The proposal increases the overall blending mandate by the equivalent of 770 million Renewable Identification Numbers, which is the average of the past three years of hardship waivers granted to small refineries.
S&P Global Platts Tuesday assessed D6 ethanol RINs for 2019 compliance at 16.75 cents/RIN, down 1 cent from Monday. Trading was heard as high as 18.50 cents/RIN prior to the announcement.
D6 RINs have fallen 7.25 cents/RIN since EPA announced October 3 that it would propose a supplemental rule expanding the 2020-21 mandate.
RINs are tradable credits EPA issues to track production and use of alternative transportation fuels. For corn-based ethanol, one gallon of ethanol yields one RIN.
Market sources contacted by Platts were unable to reach consensus on which portion of the announcement dropped prices from their intraday high.

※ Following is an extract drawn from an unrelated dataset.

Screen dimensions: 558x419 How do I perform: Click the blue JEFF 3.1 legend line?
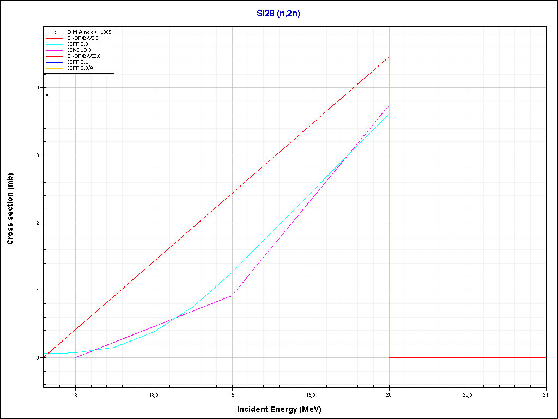tap(54, 62)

EPA will hold a hearing on the proposed changes October 30, followed by a 30-day comment period. The final supplemental rule is not expected to meet EPA's November 30 deadline for publishing the final 2020-21 blending volumes.
'GREATER LEGAL CERTAINTY'
US Department of Agriculture Deputy Secretary Stephen Censky said earlier Tuesday he was confident the changes to the 2020-21 mandate would be in place by the end of the year and that they would hold up against court challenges from the refining industry.
"The president is very insistent that 15 billion gallons means 15 billion gallons," Censky told reporters at the Global Ethanol Summit, referring to the conventional ethanol blending mandate. "EPA and USDA are fully on board with that."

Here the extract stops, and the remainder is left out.